| Document segment |
################

Again, my best advice is to start small. First, define a few relatively simple analytics that won’t take much time or data to run. For example, an online retailer might start by identifying what products each customer viewed so that the company can send a follow-up offer if they don’t purchase. A few intuitive examples like this allow the organization to see what the data can do. More importantly, this approach yields results that are easy to test to see what type of lift the analytics provide.

Next, instead of setting up formal processes to capture, process, and analyze all of the data all of the time, capture some of the data in a one-off fashion. Perhaps a month’s worth for one division for a certain subset of products. If you capture only the data you need to perform the test, you’ll find the initial data volume easier to manage and you won’t muddy the water with a bunch of other data — a problem that plagues many big data initiatives.

At this point, it is time to turn analytic professionals loose on the data. Remember: they’re used to dealing with raw data in an unfriendly format. They can zero in on what they need and ignore the rest. They can create test and control groups to whom they can send the follow-up offers, and then they can help analyze the results. During this process, they’ll also learn an awful lot about the data and how to make use of it. This kind of targeted prototyping is invaluable when it comes to identifying trouble and firming up a broader effort.

################

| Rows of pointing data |
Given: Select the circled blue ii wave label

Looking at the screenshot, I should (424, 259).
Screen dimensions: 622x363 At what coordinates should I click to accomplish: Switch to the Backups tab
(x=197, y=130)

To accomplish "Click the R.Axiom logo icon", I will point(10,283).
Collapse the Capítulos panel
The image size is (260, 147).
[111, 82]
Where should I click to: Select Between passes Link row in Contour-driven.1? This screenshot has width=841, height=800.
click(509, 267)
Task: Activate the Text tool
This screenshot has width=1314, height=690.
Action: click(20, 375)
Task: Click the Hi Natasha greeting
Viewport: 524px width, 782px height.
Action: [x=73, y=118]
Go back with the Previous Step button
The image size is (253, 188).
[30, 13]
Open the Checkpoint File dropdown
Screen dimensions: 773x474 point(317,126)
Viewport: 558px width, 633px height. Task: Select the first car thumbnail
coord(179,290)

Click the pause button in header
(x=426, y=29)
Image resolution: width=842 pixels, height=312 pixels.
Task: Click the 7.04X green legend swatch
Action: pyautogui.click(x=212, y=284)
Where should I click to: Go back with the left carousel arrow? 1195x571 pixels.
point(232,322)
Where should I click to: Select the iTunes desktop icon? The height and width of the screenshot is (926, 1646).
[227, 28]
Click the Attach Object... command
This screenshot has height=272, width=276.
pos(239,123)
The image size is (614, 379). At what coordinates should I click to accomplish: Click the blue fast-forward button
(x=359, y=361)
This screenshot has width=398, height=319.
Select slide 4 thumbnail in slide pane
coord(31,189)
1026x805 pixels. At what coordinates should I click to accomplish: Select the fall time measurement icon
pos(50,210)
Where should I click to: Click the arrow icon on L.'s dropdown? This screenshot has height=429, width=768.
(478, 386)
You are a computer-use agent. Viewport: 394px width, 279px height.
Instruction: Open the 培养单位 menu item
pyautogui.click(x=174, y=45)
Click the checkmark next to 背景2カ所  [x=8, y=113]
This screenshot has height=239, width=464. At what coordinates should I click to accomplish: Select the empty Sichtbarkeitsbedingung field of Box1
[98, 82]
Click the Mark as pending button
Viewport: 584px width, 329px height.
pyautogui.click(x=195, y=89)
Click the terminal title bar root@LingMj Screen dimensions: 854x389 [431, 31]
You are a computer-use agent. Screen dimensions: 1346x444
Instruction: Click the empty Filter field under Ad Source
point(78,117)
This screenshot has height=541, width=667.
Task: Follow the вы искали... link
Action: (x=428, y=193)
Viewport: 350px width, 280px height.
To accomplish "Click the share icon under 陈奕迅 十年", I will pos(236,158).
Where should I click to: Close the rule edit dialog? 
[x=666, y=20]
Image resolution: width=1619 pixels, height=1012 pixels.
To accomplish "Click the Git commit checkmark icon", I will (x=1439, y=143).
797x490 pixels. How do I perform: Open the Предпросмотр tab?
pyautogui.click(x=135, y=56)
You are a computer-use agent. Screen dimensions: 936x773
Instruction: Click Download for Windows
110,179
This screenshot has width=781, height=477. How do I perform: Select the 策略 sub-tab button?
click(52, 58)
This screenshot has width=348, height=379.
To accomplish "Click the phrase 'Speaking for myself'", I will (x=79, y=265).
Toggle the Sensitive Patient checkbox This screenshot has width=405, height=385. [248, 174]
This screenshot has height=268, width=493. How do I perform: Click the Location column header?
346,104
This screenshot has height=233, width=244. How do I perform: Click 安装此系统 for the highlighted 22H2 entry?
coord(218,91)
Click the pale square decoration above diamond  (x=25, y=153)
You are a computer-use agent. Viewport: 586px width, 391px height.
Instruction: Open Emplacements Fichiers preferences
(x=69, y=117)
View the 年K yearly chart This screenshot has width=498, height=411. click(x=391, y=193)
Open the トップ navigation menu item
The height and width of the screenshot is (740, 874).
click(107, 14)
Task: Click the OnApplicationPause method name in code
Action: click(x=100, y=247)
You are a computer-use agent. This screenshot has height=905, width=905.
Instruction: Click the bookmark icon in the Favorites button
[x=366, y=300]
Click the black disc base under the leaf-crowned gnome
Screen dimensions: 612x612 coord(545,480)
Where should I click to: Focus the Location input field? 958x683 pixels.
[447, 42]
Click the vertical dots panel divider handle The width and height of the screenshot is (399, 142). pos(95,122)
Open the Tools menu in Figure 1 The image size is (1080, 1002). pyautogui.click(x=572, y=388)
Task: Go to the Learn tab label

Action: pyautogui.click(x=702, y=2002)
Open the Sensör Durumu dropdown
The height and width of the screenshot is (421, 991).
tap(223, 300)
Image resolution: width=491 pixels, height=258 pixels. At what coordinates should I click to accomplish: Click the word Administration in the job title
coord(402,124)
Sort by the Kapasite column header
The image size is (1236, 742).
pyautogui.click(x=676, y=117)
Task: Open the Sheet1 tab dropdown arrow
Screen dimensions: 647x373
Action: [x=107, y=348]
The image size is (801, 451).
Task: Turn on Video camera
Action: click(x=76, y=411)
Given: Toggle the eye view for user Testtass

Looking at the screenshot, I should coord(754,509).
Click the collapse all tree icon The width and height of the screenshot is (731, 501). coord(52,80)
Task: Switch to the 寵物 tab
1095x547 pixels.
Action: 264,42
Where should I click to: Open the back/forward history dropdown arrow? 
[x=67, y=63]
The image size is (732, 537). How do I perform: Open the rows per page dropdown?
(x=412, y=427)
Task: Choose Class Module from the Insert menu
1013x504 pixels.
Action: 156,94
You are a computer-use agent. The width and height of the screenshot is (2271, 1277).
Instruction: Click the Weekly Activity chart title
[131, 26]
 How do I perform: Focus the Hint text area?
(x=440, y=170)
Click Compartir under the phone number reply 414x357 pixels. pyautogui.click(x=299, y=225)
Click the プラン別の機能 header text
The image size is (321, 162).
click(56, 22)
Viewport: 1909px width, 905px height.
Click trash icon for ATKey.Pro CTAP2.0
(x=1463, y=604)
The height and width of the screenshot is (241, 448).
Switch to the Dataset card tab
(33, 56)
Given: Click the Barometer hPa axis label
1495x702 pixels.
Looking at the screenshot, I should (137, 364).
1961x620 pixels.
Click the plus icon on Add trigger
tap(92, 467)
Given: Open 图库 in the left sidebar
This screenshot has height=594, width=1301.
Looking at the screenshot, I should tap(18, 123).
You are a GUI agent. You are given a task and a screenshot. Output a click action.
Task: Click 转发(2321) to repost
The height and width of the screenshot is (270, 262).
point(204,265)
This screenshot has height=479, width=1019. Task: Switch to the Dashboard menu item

################

| Directions |
- 1) Condense the paragraph of the analytics passage that opens with "Next, instead of setting up formal processes" into a short bulleted list that keeps its main facts.
- 2) Extend the analytics passage with a few sentences that pick up after its final sentence.

| Exercise responses |
- 1)
- Rather than building formal processes to capture, process, and analyze all data continuously, capture some data once.
- For example, take a month's worth for one division and a certain subset of products.
- Capturing only the data needed for the test keeps the initial volume easier to manage.
- It also avoids muddying the water with extra data, a problem that plagues many big data initiatives.

- 2)
Successful prototypes also make it far easier to get the support required for the larger effort. Best of all, the full effort will now be less risky because the data is better understood and the value is already partially proven. It’s also worthwhile to learn that the initial analytics aren’t as valuable as hoped. It tells you to focus effort elsewhere before you’ve wasted many months and a lot of money.

Pursuing big data with small, targeted steps can actually be the fastest, least expensive, and most effective way to go. It enables an organization to prove there’s value in major investment before making it and to understand better how to make a big data program pay off for the long term.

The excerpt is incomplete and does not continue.